What the task asks:
Your reply should consist only of the lines from the one holding "Task: Download the FormTest.pdf Bylaws file" to the last line of the data below, written out exactly and without pictures.

Screenshot grounding data:
━━━━━━━━━━

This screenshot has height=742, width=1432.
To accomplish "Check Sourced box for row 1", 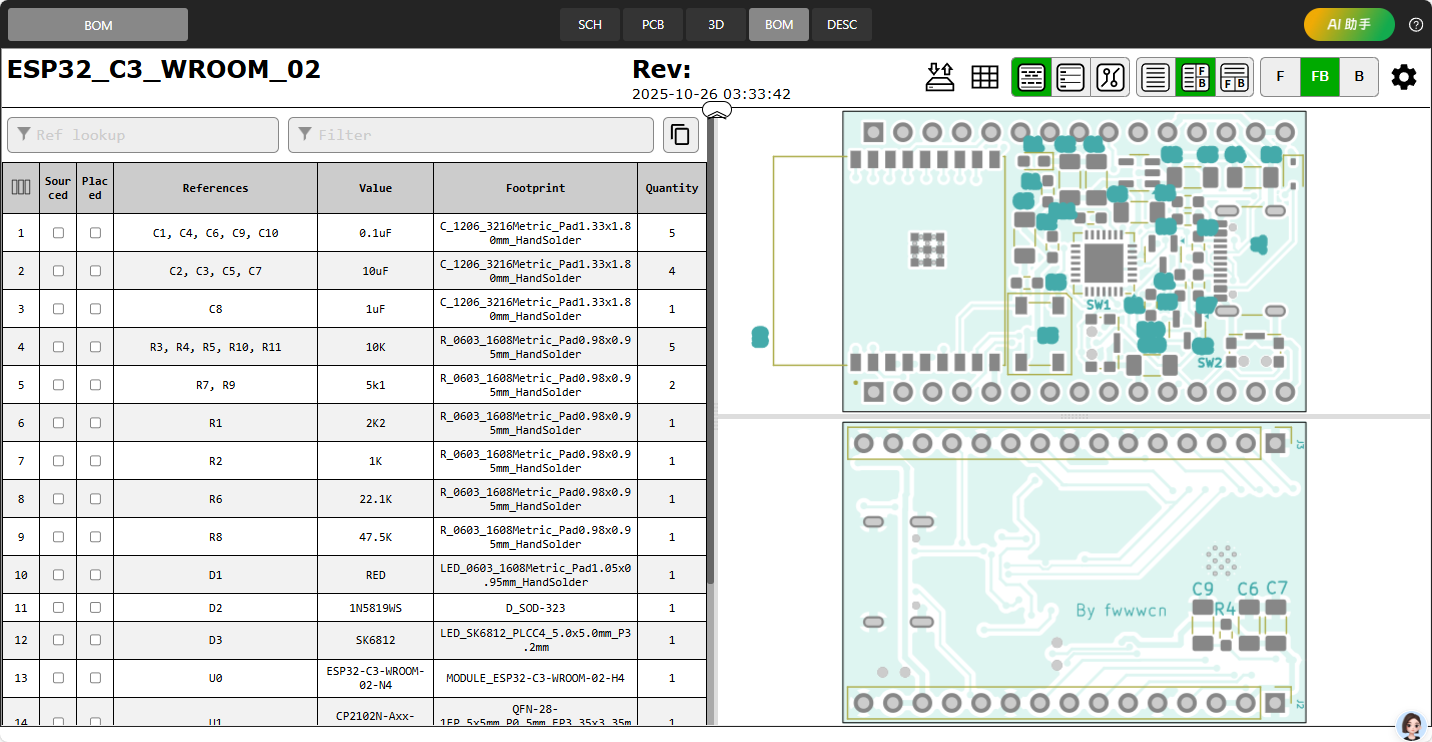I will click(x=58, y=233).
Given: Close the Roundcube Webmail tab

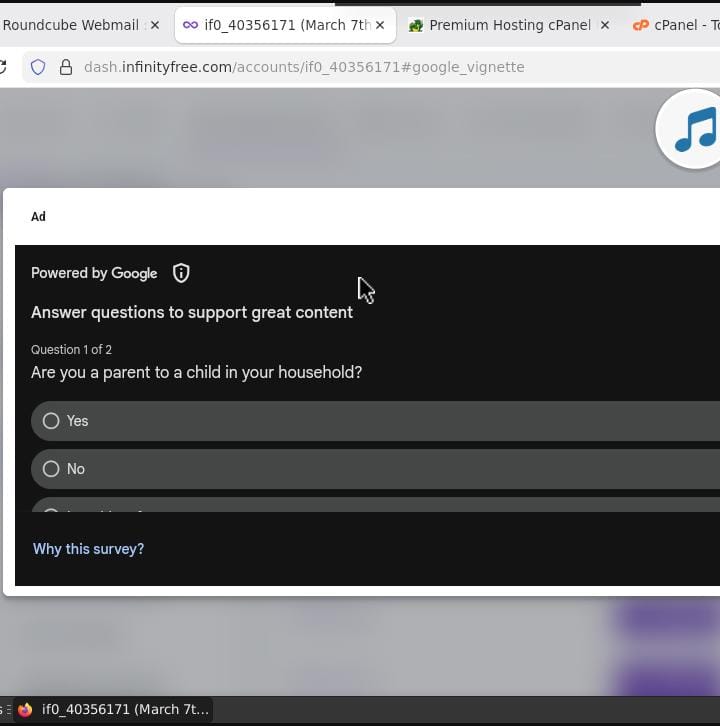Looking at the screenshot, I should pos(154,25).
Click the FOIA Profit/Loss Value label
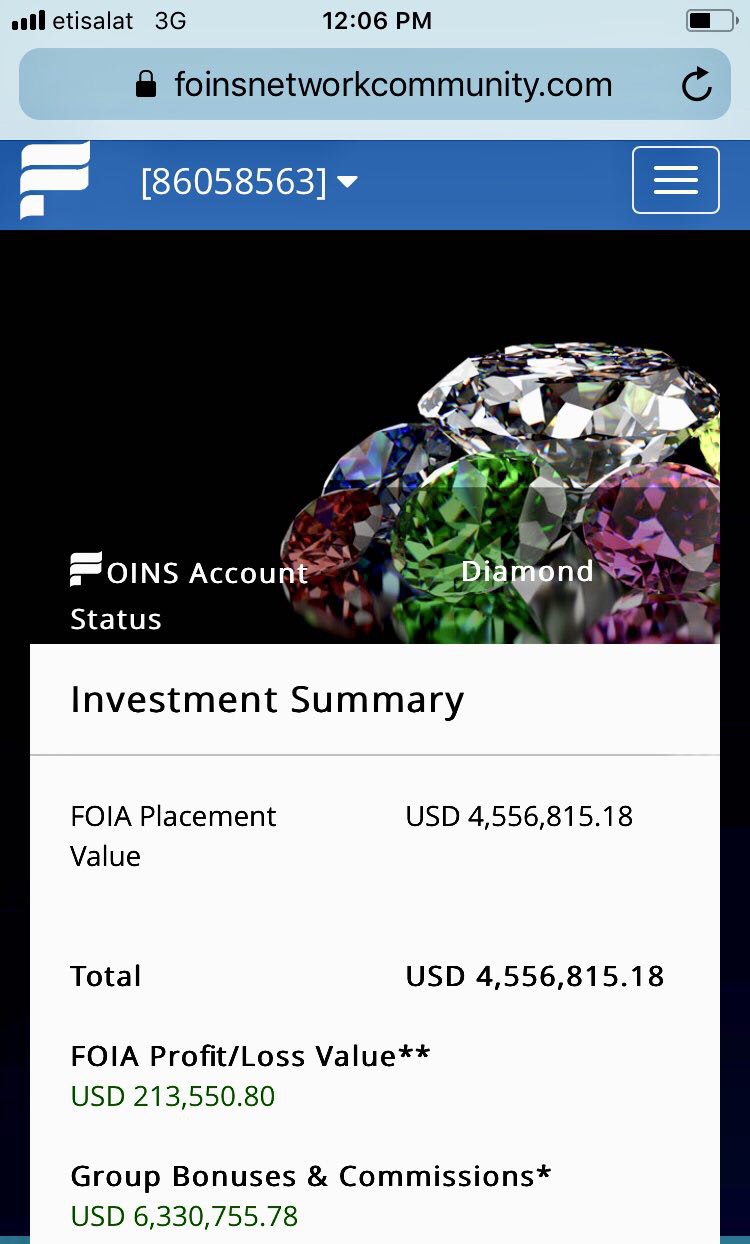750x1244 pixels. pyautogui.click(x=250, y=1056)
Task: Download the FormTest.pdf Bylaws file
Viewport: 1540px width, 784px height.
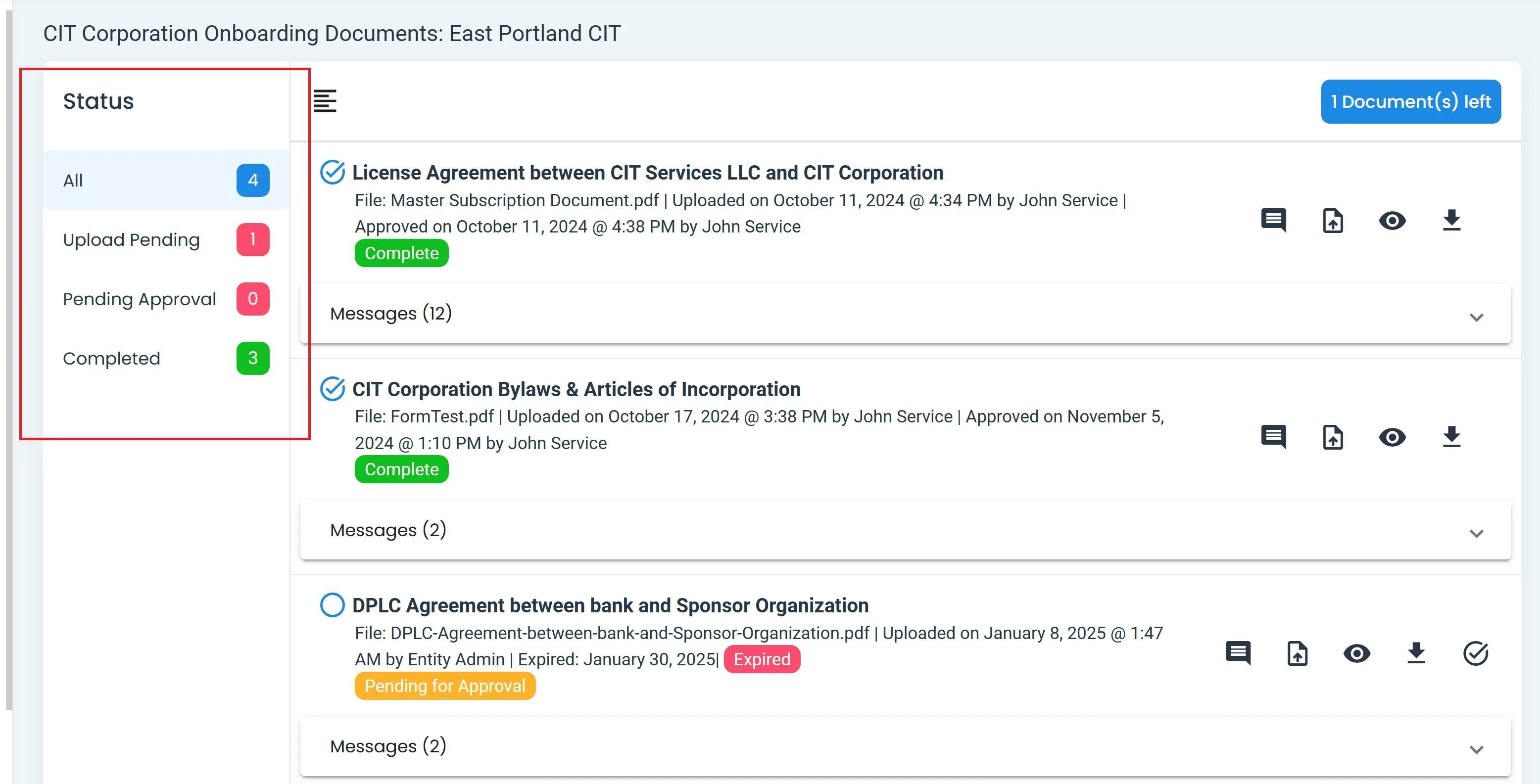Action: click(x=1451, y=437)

━━━━━━━━━━

Expected answer:
Task: Download the FormTest.pdf Bylaws file
Viewport: 1540px width, 784px height.
Action: click(x=1451, y=437)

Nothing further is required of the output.